Please edit these records so that "Logitech Unifying Receiver" becomes "USB wireless receiver", leaving everything else as it is.

++++ Listed entries

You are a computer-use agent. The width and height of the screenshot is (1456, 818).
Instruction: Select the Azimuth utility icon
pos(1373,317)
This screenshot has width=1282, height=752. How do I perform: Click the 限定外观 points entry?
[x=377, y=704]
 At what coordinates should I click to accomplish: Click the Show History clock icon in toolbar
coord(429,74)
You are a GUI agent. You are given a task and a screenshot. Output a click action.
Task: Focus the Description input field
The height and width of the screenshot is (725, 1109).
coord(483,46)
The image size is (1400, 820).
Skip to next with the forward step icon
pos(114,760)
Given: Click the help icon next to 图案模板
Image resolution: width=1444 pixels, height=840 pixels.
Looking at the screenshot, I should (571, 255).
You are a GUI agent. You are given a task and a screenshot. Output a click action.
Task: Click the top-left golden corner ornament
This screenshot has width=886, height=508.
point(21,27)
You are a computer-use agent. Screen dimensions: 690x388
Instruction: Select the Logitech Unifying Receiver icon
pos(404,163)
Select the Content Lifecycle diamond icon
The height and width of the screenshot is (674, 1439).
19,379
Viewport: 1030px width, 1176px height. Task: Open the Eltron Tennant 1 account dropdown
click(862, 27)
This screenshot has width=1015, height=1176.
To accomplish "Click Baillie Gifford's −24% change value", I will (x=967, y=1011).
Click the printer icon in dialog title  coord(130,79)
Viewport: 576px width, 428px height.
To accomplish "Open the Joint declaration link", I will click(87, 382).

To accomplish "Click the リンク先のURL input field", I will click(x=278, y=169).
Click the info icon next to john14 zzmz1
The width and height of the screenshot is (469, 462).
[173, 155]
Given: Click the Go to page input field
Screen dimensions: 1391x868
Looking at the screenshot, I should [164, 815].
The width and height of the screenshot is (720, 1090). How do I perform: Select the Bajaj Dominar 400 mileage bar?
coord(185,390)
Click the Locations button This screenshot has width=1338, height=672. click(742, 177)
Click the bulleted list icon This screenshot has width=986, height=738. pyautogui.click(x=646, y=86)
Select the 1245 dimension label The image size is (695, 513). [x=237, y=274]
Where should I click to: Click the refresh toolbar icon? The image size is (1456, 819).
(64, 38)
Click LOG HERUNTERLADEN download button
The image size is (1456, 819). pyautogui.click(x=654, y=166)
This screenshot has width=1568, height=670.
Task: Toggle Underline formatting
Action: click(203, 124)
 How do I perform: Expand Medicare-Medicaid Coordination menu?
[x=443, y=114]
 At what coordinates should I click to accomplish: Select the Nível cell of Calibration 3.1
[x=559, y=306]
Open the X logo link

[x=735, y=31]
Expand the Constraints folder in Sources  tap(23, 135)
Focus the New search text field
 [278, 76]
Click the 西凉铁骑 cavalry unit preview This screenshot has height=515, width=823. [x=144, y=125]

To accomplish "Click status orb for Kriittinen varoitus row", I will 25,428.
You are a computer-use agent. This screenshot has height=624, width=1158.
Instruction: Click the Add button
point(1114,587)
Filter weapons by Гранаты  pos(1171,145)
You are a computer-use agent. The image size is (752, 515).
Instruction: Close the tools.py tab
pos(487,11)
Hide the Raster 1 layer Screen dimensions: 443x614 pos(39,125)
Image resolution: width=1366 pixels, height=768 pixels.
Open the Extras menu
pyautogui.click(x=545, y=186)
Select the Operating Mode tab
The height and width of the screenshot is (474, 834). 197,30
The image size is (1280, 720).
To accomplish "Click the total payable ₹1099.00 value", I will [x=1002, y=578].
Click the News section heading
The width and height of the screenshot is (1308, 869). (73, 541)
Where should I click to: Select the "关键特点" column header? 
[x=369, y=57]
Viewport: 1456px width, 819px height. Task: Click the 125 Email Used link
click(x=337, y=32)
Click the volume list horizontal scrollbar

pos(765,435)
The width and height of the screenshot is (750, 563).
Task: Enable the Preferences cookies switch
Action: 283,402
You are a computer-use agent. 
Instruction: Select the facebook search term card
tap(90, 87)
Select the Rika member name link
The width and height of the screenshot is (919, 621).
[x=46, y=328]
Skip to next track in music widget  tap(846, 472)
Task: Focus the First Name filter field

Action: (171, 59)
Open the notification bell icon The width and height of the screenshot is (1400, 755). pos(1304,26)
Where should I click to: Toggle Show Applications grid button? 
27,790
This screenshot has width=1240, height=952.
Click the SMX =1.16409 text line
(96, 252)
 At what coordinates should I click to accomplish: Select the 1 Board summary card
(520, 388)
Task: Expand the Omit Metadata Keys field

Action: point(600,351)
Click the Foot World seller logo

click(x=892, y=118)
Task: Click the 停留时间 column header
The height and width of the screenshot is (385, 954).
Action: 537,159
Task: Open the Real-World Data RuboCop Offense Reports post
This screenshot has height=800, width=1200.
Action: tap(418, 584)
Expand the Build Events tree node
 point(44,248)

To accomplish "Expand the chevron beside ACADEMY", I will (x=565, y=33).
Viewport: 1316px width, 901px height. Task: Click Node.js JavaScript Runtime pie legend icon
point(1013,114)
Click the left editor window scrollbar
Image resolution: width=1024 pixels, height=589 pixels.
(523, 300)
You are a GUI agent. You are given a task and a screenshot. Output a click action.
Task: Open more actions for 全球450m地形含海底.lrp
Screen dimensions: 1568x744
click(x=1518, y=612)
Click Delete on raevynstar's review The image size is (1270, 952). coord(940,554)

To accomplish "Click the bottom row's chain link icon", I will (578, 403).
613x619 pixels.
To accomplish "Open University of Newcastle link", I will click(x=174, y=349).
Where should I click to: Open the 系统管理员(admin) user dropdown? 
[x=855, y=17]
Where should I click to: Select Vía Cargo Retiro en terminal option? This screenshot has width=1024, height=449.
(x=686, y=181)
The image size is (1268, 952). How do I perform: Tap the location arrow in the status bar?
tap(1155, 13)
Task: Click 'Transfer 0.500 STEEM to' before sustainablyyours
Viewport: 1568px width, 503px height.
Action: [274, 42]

++++++++

Solution to the problem:
You are a computer-use agent. The width and height of the screenshot is (1456, 818).
Instruction: Select the Azimuth utility icon
pos(1373,317)
This screenshot has width=1282, height=752. How do I perform: Click the 限定外观 points entry?
[x=377, y=704]
 At what coordinates should I click to accomplish: Click the Show History clock icon in toolbar
coord(429,74)
You are a GUI agent. You are given a task and a screenshot. Output a click action.
Task: Focus the Description input field
The height and width of the screenshot is (725, 1109).
coord(483,46)
The image size is (1400, 820).
Skip to next with the forward step icon
pos(114,760)
Given: Click the help icon next to 图案模板
Image resolution: width=1444 pixels, height=840 pixels.
Looking at the screenshot, I should (571, 255).
You are a GUI agent. You are given a task and a screenshot. Output a click action.
Task: Click the top-left golden corner ornament
This screenshot has width=886, height=508.
point(21,27)
You are a computer-use agent. Screen dimensions: 690x388
Instruction: Select the USB wireless receiver icon
pos(404,163)
Select the Content Lifecycle diamond icon
The height and width of the screenshot is (674, 1439).
19,379
Viewport: 1030px width, 1176px height. Task: Open the Eltron Tennant 1 account dropdown
click(862, 27)
This screenshot has width=1015, height=1176.
To accomplish "Click Baillie Gifford's −24% change value", I will (x=967, y=1011).
Click the printer icon in dialog title  coord(130,79)
Viewport: 576px width, 428px height.
To accomplish "Open the Joint declaration link", I will click(87, 382).

To accomplish "Click the リンク先のURL input field", I will click(x=278, y=169).
Click the info icon next to john14 zzmz1
The width and height of the screenshot is (469, 462).
[173, 155]
Given: Click the Go to page input field
Screen dimensions: 1391x868
Looking at the screenshot, I should [164, 815].
The width and height of the screenshot is (720, 1090). How do I perform: Select the Bajaj Dominar 400 mileage bar?
coord(185,390)
Click the Locations button This screenshot has width=1338, height=672. click(742, 177)
Click the bulleted list icon This screenshot has width=986, height=738. pyautogui.click(x=646, y=86)
Select the 1245 dimension label The image size is (695, 513). [x=237, y=274]
Where should I click to: Click the refresh toolbar icon? The image size is (1456, 819).
(64, 38)
Click LOG HERUNTERLADEN download button
The image size is (1456, 819). pyautogui.click(x=654, y=166)
This screenshot has width=1568, height=670.
Task: Toggle Underline formatting
Action: click(203, 124)
 How do I perform: Expand Medicare-Medicaid Coordination menu?
[x=443, y=114]
 At what coordinates should I click to accomplish: Select the Nível cell of Calibration 3.1
[x=559, y=306]
Open the X logo link

[x=735, y=31]
Expand the Constraints folder in Sources  tap(23, 135)
Focus the New search text field
 [278, 76]
Click the 西凉铁骑 cavalry unit preview This screenshot has height=515, width=823. [x=144, y=125]

To accomplish "Click status orb for Kriittinen varoitus row", I will 25,428.
You are a computer-use agent. This screenshot has height=624, width=1158.
Instruction: Click the Add button
point(1114,587)
Filter weapons by Гранаты  pos(1171,145)
You are a computer-use agent. The image size is (752, 515).
Instruction: Close the tools.py tab
pos(487,11)
Hide the Raster 1 layer Screen dimensions: 443x614 pos(39,125)
Image resolution: width=1366 pixels, height=768 pixels.
Open the Extras menu
pyautogui.click(x=545, y=186)
Select the Operating Mode tab
The height and width of the screenshot is (474, 834). 197,30
The image size is (1280, 720).
To accomplish "Click the total payable ₹1099.00 value", I will [x=1002, y=578].
Click the News section heading
The width and height of the screenshot is (1308, 869). (73, 541)
Where should I click to: Select the "关键特点" column header? 
[x=369, y=57]
Viewport: 1456px width, 819px height. Task: Click the 125 Email Used link
click(x=337, y=32)
Click the volume list horizontal scrollbar

pos(765,435)
The width and height of the screenshot is (750, 563).
Task: Enable the Preferences cookies switch
Action: 283,402
You are a computer-use agent. 
Instruction: Select the facebook search term card
tap(90, 87)
Select the Rika member name link
The width and height of the screenshot is (919, 621).
[x=46, y=328]
Skip to next track in music widget  tap(846, 472)
Task: Focus the First Name filter field

Action: (171, 59)
Open the notification bell icon The width and height of the screenshot is (1400, 755). pos(1304,26)
Where should I click to: Toggle Show Applications grid button? 
27,790
This screenshot has width=1240, height=952.
Click the SMX =1.16409 text line
(96, 252)
 At what coordinates should I click to accomplish: Select the 1 Board summary card
(520, 388)
Task: Expand the Omit Metadata Keys field

Action: point(600,351)
Click the Foot World seller logo

click(x=892, y=118)
Task: Click the 停留时间 column header
The height and width of the screenshot is (385, 954).
Action: 537,159
Task: Open the Real-World Data RuboCop Offense Reports post
This screenshot has height=800, width=1200.
Action: tap(418, 584)
Expand the Build Events tree node
 point(44,248)

To accomplish "Expand the chevron beside ACADEMY", I will (x=565, y=33).
Viewport: 1316px width, 901px height. Task: Click Node.js JavaScript Runtime pie legend icon
point(1013,114)
Click the left editor window scrollbar
Image resolution: width=1024 pixels, height=589 pixels.
(523, 300)
You are a GUI agent. You are given a task and a screenshot. Output a click action.
Task: Open more actions for 全球450m地形含海底.lrp
Screen dimensions: 1568x744
click(x=1518, y=612)
Click Delete on raevynstar's review The image size is (1270, 952). coord(940,554)

To accomplish "Click the bottom row's chain link icon", I will (578, 403).
613x619 pixels.
To accomplish "Open University of Newcastle link", I will click(x=174, y=349).
Where should I click to: Open the 系统管理员(admin) user dropdown? 
[x=855, y=17]
Where should I click to: Select Vía Cargo Retiro en terminal option? This screenshot has width=1024, height=449.
(x=686, y=181)
The image size is (1268, 952). How do I perform: Tap the location arrow in the status bar?
tap(1155, 13)
Task: Click 'Transfer 0.500 STEEM to' before sustainablyyours
Viewport: 1568px width, 503px height.
Action: [274, 42]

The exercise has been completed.